Using the EDSITEment lesson Poetry of the Great War: From Darkness into Light, teachers can contrast McCrae’s poem with another famous piece, “Dulce et Decorum Est,” written by Wilfred Owen, who also fought and died in WW I. Owen presents a raw portrait of the life soldiers often experienced during the war, when their youthful idealism was shattered in the poisonous mud of Belgium.

According to a recent article on the BBC’s iWonder site, when Owen died in 1917, his work was hardy known beyond a small circle of elite writers. The view of the war that his poem represents was very much a minority opinion at that time. But in the early 1960s, the poem was rediscovered as composer Benjamin Britten used it as a setting for his War Requiem. The poem’s antiwar sentiments echoed those of the period and from then on, it was not only widely taught, but became the “official” view of the futility of WW I.

By relying on too small a canon of poems and stories, we give ourselves and our students a narrow view of war and the feelings and views of people who lived through these conflicts.

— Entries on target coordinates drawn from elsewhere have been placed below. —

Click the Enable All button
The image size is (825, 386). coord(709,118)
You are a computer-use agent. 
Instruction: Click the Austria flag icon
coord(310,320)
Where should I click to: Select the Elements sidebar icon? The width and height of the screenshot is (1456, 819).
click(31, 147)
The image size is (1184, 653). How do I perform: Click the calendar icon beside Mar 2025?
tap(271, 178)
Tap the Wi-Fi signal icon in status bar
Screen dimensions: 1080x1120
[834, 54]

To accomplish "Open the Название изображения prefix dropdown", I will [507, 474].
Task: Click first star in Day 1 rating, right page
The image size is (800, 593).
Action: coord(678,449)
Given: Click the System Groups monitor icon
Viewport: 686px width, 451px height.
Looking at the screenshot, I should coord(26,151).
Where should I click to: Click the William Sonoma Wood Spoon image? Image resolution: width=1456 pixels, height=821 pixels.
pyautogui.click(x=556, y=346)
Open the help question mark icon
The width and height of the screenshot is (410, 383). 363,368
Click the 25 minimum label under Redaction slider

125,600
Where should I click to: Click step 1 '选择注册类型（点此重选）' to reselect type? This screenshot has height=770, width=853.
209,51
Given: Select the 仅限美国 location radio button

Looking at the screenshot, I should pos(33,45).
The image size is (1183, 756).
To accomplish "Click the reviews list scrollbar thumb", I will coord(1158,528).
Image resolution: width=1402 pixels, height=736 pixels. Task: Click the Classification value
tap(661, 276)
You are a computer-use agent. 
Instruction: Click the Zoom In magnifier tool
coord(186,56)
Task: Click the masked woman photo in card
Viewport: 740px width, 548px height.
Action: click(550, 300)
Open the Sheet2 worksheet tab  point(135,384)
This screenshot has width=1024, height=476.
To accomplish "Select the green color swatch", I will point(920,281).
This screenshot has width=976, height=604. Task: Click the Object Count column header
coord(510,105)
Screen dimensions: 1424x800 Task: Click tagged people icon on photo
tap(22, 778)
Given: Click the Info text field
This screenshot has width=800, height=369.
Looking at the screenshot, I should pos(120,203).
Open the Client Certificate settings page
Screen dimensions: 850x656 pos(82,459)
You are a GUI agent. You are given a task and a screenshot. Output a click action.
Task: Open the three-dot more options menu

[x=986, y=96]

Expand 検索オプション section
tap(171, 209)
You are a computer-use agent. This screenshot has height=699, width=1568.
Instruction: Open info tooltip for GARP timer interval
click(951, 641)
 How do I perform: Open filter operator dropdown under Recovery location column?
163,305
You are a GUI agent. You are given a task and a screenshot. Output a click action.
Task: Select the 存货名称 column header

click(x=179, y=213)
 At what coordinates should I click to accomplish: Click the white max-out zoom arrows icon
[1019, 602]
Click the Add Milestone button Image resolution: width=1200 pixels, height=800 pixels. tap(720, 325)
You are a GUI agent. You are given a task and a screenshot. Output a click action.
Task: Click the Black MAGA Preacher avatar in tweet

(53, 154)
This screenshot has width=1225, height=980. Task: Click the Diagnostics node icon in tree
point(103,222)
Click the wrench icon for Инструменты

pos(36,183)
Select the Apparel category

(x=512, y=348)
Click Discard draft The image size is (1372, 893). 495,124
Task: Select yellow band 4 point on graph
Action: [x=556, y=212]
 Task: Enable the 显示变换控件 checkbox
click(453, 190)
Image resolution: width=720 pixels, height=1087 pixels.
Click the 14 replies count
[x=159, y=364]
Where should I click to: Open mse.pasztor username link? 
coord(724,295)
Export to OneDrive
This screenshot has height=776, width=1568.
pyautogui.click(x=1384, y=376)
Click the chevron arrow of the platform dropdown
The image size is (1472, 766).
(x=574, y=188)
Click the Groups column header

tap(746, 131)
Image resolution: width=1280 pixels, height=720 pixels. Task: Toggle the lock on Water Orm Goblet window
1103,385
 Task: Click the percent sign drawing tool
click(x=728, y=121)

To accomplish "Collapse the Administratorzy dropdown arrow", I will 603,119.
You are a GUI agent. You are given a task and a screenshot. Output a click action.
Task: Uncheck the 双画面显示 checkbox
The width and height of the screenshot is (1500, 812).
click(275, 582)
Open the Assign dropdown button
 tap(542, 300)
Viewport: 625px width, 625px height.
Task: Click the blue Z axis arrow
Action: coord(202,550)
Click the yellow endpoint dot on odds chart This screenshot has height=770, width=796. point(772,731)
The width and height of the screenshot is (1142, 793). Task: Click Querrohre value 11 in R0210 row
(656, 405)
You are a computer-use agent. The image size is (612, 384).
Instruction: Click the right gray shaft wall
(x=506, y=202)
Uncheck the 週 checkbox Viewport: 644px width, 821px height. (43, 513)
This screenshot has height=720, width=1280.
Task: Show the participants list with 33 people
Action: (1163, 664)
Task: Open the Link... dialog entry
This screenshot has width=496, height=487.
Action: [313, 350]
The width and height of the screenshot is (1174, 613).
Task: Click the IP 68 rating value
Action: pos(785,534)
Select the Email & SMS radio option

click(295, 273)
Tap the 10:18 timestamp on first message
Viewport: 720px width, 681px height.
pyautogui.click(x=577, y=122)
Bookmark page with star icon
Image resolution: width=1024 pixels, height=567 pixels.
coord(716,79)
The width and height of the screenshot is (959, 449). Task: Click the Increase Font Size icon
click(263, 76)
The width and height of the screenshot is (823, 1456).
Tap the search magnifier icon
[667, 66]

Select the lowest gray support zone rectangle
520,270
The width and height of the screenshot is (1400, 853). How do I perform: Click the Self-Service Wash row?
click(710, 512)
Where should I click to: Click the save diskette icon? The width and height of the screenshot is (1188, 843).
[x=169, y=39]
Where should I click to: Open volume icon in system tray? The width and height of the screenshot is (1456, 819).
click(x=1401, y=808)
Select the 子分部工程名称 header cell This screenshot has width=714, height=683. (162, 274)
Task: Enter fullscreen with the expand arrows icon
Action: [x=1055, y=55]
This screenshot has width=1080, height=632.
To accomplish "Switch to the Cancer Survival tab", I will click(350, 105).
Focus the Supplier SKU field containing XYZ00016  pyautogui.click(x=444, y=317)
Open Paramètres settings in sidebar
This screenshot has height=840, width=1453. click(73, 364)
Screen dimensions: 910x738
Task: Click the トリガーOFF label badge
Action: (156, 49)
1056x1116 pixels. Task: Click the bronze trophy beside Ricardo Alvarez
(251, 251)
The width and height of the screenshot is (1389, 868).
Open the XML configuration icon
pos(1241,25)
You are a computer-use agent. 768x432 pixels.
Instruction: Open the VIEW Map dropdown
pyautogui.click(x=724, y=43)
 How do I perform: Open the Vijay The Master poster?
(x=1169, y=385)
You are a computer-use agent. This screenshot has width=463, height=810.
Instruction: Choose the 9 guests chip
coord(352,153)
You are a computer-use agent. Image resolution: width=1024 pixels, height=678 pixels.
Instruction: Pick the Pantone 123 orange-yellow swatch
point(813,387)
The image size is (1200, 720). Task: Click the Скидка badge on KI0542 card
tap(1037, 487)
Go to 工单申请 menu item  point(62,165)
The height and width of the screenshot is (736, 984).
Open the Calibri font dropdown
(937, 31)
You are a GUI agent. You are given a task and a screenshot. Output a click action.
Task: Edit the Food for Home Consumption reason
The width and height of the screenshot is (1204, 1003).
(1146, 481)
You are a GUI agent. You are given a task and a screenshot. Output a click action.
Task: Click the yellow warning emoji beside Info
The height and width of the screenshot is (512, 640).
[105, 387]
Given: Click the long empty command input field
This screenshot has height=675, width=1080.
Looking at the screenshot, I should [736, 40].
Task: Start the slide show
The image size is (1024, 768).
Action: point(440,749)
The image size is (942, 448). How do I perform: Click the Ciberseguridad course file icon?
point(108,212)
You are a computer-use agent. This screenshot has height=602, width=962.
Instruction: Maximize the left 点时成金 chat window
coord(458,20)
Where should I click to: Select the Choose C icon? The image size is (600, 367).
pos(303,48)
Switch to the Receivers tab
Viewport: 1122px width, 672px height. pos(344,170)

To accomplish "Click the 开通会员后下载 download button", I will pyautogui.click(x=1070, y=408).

Which brings us back to the value of adding some of the works in “The Meaning of Memorial Day” to your curriculum.

For an excellent background resource that engages students with the history of WW I, the newly launched The Great War: A Visual History interactive is highly recommended. And to help students understand the significance of the war for the 20th and 21st centuries, turn to the Wall Street Journal’s 100 Years, 100 Legacies: The Lasting Impact of World War One.